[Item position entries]

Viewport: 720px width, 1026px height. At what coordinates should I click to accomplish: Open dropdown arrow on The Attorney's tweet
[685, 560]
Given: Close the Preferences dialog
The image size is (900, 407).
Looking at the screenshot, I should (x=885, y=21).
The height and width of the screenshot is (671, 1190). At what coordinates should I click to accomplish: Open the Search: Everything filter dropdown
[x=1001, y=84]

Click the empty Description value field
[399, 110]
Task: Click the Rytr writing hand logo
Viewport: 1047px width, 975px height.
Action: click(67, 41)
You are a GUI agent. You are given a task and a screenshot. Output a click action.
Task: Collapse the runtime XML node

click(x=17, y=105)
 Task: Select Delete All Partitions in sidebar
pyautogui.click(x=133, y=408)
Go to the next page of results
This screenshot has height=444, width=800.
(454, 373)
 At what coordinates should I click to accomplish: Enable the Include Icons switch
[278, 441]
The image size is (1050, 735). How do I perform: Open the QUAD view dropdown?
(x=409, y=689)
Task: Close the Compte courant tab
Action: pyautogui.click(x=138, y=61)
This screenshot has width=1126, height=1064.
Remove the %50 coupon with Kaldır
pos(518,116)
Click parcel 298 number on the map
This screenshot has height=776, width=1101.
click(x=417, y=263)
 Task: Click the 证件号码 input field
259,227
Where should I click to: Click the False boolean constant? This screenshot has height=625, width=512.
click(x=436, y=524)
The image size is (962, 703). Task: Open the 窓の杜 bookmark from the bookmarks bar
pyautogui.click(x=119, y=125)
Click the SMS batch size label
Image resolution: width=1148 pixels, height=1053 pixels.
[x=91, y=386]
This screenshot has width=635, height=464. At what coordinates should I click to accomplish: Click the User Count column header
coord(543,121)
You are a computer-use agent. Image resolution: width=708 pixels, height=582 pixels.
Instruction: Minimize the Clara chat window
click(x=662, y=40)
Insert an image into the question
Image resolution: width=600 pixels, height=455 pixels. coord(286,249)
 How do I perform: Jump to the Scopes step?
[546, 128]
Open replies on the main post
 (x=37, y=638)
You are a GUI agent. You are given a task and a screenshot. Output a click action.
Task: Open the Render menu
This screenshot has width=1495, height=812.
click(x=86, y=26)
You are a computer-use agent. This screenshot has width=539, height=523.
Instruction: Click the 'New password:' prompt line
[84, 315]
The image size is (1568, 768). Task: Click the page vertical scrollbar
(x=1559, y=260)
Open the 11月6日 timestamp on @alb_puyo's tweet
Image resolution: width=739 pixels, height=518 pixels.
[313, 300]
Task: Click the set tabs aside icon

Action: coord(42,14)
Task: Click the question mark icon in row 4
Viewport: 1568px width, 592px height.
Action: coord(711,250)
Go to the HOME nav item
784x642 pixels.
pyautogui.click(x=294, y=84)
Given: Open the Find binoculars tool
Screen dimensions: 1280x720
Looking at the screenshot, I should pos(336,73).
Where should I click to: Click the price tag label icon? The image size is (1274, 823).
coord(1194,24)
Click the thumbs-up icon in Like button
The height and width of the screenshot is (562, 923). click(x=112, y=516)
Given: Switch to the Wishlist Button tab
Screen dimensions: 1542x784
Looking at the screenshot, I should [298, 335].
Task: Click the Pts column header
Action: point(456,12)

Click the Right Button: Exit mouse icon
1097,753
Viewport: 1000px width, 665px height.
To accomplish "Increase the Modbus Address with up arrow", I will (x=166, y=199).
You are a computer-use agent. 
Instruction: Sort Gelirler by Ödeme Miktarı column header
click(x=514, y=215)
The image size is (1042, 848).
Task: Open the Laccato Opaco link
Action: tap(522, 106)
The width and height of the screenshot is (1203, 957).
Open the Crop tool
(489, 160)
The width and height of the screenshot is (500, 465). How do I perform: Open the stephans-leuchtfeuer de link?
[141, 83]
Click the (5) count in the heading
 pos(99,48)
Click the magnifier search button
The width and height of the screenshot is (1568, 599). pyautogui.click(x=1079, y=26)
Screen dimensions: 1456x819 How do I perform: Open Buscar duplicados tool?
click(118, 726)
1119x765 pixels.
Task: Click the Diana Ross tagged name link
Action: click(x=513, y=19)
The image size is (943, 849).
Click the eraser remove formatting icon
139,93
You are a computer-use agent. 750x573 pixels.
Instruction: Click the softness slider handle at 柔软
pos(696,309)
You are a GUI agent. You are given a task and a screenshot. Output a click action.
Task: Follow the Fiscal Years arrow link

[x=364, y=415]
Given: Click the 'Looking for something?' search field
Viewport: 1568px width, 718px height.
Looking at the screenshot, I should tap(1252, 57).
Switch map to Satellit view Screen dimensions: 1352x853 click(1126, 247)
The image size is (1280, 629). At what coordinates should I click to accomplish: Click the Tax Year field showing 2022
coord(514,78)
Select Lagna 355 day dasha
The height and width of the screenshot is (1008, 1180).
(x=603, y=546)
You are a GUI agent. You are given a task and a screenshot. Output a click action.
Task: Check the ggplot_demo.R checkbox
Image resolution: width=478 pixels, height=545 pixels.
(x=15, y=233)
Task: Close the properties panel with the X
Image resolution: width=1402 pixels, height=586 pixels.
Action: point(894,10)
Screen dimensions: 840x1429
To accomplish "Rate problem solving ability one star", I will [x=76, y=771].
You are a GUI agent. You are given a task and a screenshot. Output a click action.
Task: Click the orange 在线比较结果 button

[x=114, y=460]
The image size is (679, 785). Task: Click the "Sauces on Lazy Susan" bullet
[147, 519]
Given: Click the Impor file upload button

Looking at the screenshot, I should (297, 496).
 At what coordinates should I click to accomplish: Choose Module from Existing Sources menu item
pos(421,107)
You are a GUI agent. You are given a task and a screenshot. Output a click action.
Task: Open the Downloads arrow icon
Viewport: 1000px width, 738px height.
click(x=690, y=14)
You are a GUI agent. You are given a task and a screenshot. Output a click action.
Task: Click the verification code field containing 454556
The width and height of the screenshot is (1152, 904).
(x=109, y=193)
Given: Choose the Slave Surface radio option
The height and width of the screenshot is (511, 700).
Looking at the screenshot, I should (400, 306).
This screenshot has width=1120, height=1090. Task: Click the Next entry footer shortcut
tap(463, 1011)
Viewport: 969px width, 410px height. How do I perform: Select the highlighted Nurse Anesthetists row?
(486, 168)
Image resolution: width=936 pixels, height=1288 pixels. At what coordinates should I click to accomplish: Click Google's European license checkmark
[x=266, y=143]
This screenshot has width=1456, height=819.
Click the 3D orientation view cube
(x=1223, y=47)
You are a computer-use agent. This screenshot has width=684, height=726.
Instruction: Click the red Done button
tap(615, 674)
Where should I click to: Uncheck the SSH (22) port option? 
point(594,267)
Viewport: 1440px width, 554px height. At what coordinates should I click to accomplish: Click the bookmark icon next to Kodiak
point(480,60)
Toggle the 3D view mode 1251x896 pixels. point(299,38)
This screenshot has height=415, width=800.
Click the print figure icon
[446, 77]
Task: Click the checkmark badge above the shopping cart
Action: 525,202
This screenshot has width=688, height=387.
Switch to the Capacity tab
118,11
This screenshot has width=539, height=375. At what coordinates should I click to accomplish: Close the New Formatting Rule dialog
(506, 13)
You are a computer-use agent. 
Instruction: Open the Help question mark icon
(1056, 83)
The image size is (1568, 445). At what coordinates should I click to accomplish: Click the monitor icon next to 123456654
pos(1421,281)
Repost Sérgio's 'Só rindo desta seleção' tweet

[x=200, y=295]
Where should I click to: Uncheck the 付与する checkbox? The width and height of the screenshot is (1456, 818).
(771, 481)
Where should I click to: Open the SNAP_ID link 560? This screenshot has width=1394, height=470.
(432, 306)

▸ Stated task
Reproduce every one of the records above, line for line, with no changes.

▸ Full answer
Viewport: 720px width, 1026px height. At what coordinates should I click to accomplish: Open dropdown arrow on The Attorney's tweet
[685, 560]
Given: Close the Preferences dialog
The image size is (900, 407).
Looking at the screenshot, I should (x=885, y=21).
The height and width of the screenshot is (671, 1190). At what coordinates should I click to accomplish: Open the Search: Everything filter dropdown
[x=1001, y=84]

Click the empty Description value field
[399, 110]
Task: Click the Rytr writing hand logo
Viewport: 1047px width, 975px height.
Action: click(67, 41)
You are a GUI agent. You are given a task and a screenshot. Output a click action.
Task: Collapse the runtime XML node

click(x=17, y=105)
 Task: Select Delete All Partitions in sidebar
pyautogui.click(x=133, y=408)
Go to the next page of results
This screenshot has height=444, width=800.
(454, 373)
 At what coordinates should I click to accomplish: Enable the Include Icons switch
[278, 441]
The image size is (1050, 735). How do I perform: Open the QUAD view dropdown?
(x=409, y=689)
Task: Close the Compte courant tab
Action: pyautogui.click(x=138, y=61)
This screenshot has width=1126, height=1064.
Remove the %50 coupon with Kaldır
pos(518,116)
Click parcel 298 number on the map
This screenshot has height=776, width=1101.
click(x=417, y=263)
 Task: Click the 证件号码 input field
259,227
Where should I click to: Click the False boolean constant? This screenshot has height=625, width=512.
click(x=436, y=524)
The image size is (962, 703). Task: Open the 窓の杜 bookmark from the bookmarks bar
pyautogui.click(x=119, y=125)
Click the SMS batch size label
Image resolution: width=1148 pixels, height=1053 pixels.
[x=91, y=386]
This screenshot has width=635, height=464. At what coordinates should I click to accomplish: Click the User Count column header
coord(543,121)
You are a computer-use agent. Image resolution: width=708 pixels, height=582 pixels.
Instruction: Minimize the Clara chat window
click(x=662, y=40)
Insert an image into the question
Image resolution: width=600 pixels, height=455 pixels. coord(286,249)
 How do I perform: Jump to the Scopes step?
[546, 128]
Open replies on the main post
 (x=37, y=638)
You are a GUI agent. You are given a task and a screenshot. Output a click action.
Task: Open the Render menu
This screenshot has width=1495, height=812.
click(x=86, y=26)
You are a computer-use agent. This screenshot has width=539, height=523.
Instruction: Click the 'New password:' prompt line
[84, 315]
The image size is (1568, 768). Task: Click the page vertical scrollbar
(x=1559, y=260)
Open the 11月6日 timestamp on @alb_puyo's tweet
Image resolution: width=739 pixels, height=518 pixels.
[313, 300]
Task: Click the set tabs aside icon

Action: coord(42,14)
Task: Click the question mark icon in row 4
Viewport: 1568px width, 592px height.
Action: coord(711,250)
Go to the HOME nav item
784x642 pixels.
pyautogui.click(x=294, y=84)
Given: Open the Find binoculars tool
Screen dimensions: 1280x720
Looking at the screenshot, I should pos(336,73).
Where should I click to: Click the price tag label icon? The image size is (1274, 823).
coord(1194,24)
Click the thumbs-up icon in Like button
The height and width of the screenshot is (562, 923). click(x=112, y=516)
Given: Switch to the Wishlist Button tab
Screen dimensions: 1542x784
Looking at the screenshot, I should [298, 335].
Task: Click the Pts column header
Action: point(456,12)

Click the Right Button: Exit mouse icon
1097,753
Viewport: 1000px width, 665px height.
To accomplish "Increase the Modbus Address with up arrow", I will (x=166, y=199).
You are a computer-use agent. 
Instruction: Sort Gelirler by Ödeme Miktarı column header
click(x=514, y=215)
The image size is (1042, 848).
Task: Open the Laccato Opaco link
Action: tap(522, 106)
The width and height of the screenshot is (1203, 957).
Open the Crop tool
(489, 160)
The width and height of the screenshot is (500, 465). How do I perform: Open the stephans-leuchtfeuer de link?
[141, 83]
Click the (5) count in the heading
 pos(99,48)
Click the magnifier search button
The width and height of the screenshot is (1568, 599). pyautogui.click(x=1079, y=26)
Screen dimensions: 1456x819 How do I perform: Open Buscar duplicados tool?
click(118, 726)
1119x765 pixels.
Task: Click the Diana Ross tagged name link
Action: click(x=513, y=19)
The image size is (943, 849).
Click the eraser remove formatting icon
139,93
You are a computer-use agent. 750x573 pixels.
Instruction: Click the softness slider handle at 柔软
pos(696,309)
You are a GUI agent. You are given a task and a screenshot. Output a click action.
Task: Follow the Fiscal Years arrow link

[x=364, y=415]
Given: Click the 'Looking for something?' search field
Viewport: 1568px width, 718px height.
Looking at the screenshot, I should tap(1252, 57).
Switch map to Satellit view Screen dimensions: 1352x853 click(1126, 247)
The image size is (1280, 629). At what coordinates should I click to accomplish: Click the Tax Year field showing 2022
coord(514,78)
Select Lagna 355 day dasha
The height and width of the screenshot is (1008, 1180).
(x=603, y=546)
You are a GUI agent. You are given a task and a screenshot. Output a click action.
Task: Check the ggplot_demo.R checkbox
Image resolution: width=478 pixels, height=545 pixels.
(x=15, y=233)
Task: Close the properties panel with the X
Image resolution: width=1402 pixels, height=586 pixels.
Action: point(894,10)
Screen dimensions: 840x1429
To accomplish "Rate problem solving ability one star", I will [x=76, y=771].
You are a GUI agent. You are given a task and a screenshot. Output a click action.
Task: Click the orange 在线比较结果 button

[x=114, y=460]
The image size is (679, 785). Task: Click the "Sauces on Lazy Susan" bullet
[147, 519]
Given: Click the Impor file upload button

Looking at the screenshot, I should (297, 496).
 At what coordinates should I click to accomplish: Choose Module from Existing Sources menu item
pos(421,107)
You are a GUI agent. You are given a task and a screenshot. Output a click action.
Task: Open the Downloads arrow icon
Viewport: 1000px width, 738px height.
click(x=690, y=14)
You are a GUI agent. You are given a task and a screenshot. Output a click action.
Task: Click the verification code field containing 454556
The width and height of the screenshot is (1152, 904).
(x=109, y=193)
Given: Choose the Slave Surface radio option
The height and width of the screenshot is (511, 700).
Looking at the screenshot, I should (400, 306).
This screenshot has width=1120, height=1090. Task: Click the Next entry footer shortcut
tap(463, 1011)
Viewport: 969px width, 410px height. How do I perform: Select the highlighted Nurse Anesthetists row?
(486, 168)
Image resolution: width=936 pixels, height=1288 pixels. At what coordinates should I click to accomplish: Click Google's European license checkmark
[x=266, y=143]
This screenshot has width=1456, height=819.
Click the 3D orientation view cube
(x=1223, y=47)
You are a computer-use agent. This screenshot has width=684, height=726.
Instruction: Click the red Done button
tap(615, 674)
Where should I click to: Uncheck the SSH (22) port option? 
point(594,267)
Viewport: 1440px width, 554px height. At what coordinates should I click to accomplish: Click the bookmark icon next to Kodiak
point(480,60)
Toggle the 3D view mode 1251x896 pixels. point(299,38)
This screenshot has height=415, width=800.
Click the print figure icon
[446, 77]
Task: Click the checkmark badge above the shopping cart
Action: 525,202
This screenshot has width=688, height=387.
Switch to the Capacity tab
118,11
This screenshot has width=539, height=375. At what coordinates should I click to accomplish: Close the New Formatting Rule dialog
(506, 13)
You are a computer-use agent. 
Instruction: Open the Help question mark icon
(1056, 83)
The image size is (1568, 445). At what coordinates should I click to accomplish: Click the monitor icon next to 123456654
pos(1421,281)
Repost Sérgio's 'Só rindo desta seleção' tweet

[x=200, y=295]
Where should I click to: Uncheck the 付与する checkbox? The width and height of the screenshot is (1456, 818).
(771, 481)
Where should I click to: Open the SNAP_ID link 560? This screenshot has width=1394, height=470.
(432, 306)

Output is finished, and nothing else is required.